Frank Dominic D.1,Kronauer Daniel J.C.21

Affiliation:

1. 1Laboratory of Social Evolution and Behavior, The Rockefeller University, New York, NY, USA; email: dfrank@rockefeller.edu, dkronauer@rockefeller.edu

2. 2Howard Hughes Medical Institute, New York, NY, USA

Abstract

Ant physiology has been fashioned by 100 million years of social evolution. Ants perform many sophisticated social and collective behaviors yet possess nervous systems similar in schematic and scale to that of the fruit fly Drosophila melanogaster, a popular solitary model organism.

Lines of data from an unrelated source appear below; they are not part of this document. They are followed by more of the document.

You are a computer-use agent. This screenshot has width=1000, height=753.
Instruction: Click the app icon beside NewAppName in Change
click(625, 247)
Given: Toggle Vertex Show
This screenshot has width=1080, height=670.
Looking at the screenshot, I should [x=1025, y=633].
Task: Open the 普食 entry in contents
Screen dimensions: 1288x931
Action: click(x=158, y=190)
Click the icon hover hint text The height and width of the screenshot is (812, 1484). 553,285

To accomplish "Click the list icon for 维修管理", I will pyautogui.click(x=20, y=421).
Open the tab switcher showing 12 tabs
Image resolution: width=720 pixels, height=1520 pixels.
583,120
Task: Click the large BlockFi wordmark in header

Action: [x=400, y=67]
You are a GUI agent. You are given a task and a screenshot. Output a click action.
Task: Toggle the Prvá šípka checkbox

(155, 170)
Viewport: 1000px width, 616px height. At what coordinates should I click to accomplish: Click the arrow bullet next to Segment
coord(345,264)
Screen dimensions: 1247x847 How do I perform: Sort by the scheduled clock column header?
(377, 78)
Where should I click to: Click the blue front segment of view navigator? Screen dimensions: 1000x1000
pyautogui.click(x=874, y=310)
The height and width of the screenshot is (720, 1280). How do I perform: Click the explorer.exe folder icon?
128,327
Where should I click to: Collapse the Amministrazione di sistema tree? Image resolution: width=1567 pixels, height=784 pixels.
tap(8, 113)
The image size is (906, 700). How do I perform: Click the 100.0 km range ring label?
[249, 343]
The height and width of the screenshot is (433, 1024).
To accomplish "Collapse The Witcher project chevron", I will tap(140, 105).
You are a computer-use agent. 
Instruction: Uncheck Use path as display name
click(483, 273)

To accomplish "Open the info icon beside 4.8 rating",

Ants are thus attractive complementary subjects to investigate adaptations pertaining to complex social behaviors that are absent in flies. Despite research interest in ant behavior and the neurobiological foundations of sociality more broadly, our understanding of the ant nervous system is incomplete. Recent technical advances have enabled cutting-edge investigations of the nervous system in a fashion that is less dependent on model choice, opening the door for mechanistic social insect neuroscience. In this review, we revisit important aspects of what is known about the ant nervous system and behavior, and we look forward to how functional circuit neuroscience in ants will help us understand what distinguishes solitary animals from highly social ones.